Trends and News

Madrid Office Market Holds Steady in Q1 2025 with 125,000 m² Contracted

The Madrid office market reached 125,000 m² of contracted space during the first quarter of 2025, according to the latest report published by FORCADELL. While this figure represents a 13.79% decrease compared to the same period last year, it highlights that the sector remains resilient in the capital with solid activity.

By area, the CBD (Central Business District) led the way in leasing activity, accounting for nearly 35% of the total. This trend is driven by strong demand within the M-30 ring road, particularly in areas such as Azca, the Castellana axis, and the Cuatro Torres business district, which offer strategic locations that enhance corporate branding and support talent retention.

Given the limited availability within the M-30 and rising rental prices, the decentralized area also saw a significant volume of transactions and became the second-largest area in terms of leased space (31% of the total).
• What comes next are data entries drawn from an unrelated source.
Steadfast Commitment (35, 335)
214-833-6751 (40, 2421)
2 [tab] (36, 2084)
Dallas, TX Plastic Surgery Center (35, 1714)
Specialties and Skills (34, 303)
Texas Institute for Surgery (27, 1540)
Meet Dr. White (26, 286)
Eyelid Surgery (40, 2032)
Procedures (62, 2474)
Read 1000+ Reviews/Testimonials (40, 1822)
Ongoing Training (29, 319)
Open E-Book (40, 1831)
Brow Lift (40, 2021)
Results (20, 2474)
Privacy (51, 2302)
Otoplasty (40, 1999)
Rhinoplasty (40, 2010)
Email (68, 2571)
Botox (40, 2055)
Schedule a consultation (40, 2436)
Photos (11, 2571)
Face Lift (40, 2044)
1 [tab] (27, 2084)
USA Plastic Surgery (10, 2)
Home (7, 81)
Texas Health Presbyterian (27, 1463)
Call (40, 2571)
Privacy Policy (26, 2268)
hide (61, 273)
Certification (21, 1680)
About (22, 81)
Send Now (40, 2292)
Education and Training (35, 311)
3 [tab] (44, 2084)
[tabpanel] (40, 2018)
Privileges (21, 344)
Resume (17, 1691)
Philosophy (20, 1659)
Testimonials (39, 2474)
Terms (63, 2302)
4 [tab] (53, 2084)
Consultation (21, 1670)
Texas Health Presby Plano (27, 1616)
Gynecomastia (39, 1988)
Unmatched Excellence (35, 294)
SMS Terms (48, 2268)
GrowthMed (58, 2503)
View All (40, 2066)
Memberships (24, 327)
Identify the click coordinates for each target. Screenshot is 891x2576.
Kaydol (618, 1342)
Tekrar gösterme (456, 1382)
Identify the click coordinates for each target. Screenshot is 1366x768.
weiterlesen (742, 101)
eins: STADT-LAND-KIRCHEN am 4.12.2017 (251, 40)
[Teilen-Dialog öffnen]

The supply of Class A offices, offering numerous amenities and more competitive rents, has made this area an efficient solution for companies seeking to reduce costs without compromising on quality.

In contrast, leasing activity in the city center and peripheral areas was more moderate, accounting for 19% and 15% of the contracted space, respectively. Among the peripheral locations, Pozuelo de Alarcón stood out as the most in-demand area during the quarter, according to the published analysis.

Healthy Leasing Activity and Clear Signs of Recovery

Manel de Bes, Director of the Office Department at FORCADELL, positively assessed the data, noting that “the office market in the capital shows clear signs of recovery and maintains a healthy leasing pace, although the evolution differs across areas,” as the city center begins to experience very low vacancy levels, while supply outside the M-30 continues to grow.

In this context, as Manel de Bes points out, “we can expect significant relocations in the coming quarters as companies choose to move to more decentralized areas, which offer high-quality space capable of supporting large corporate operations and meeting current market needs.”

Furthermore, as the report highlights, landlords in these areas are making strong efforts to attract new tenants. Their strategies include direct financial incentives, extended rent-free periods, and delivering offices in plug & play format, which allows companies to minimize setup costs and speed up time-to-market.

Availability Follows the Trend of Recent Quarters

As reflected in FORCADELL’s report, office availability in Madrid continues the trend of recent quarters and currently stands at 9.5%. Over the past year, this figure has dropped by almost 3 percentage points.

The CBD and Prime areas remain the districts with the lowest availability, with vacancy rates of 3.75% and 2.14%, respectively. Combined, they account for more than 60% of the reduction in availability in just one year, solidifying their position as the most in-demand markets in the city.

Meanwhile, the Central area has shown notable stability, holding steady at 10%, the same as the previous quarter. Additionally, most of the available supply is found outside the M-30, where decentralized and peripheral zones account for approximately 84% of Madrid’s total available office space.

Regarding rents, during the first quarter of 2025, the average office rent in Madrid remained stable, with a slight increase compared to Q4 2024, standing at around €23/m².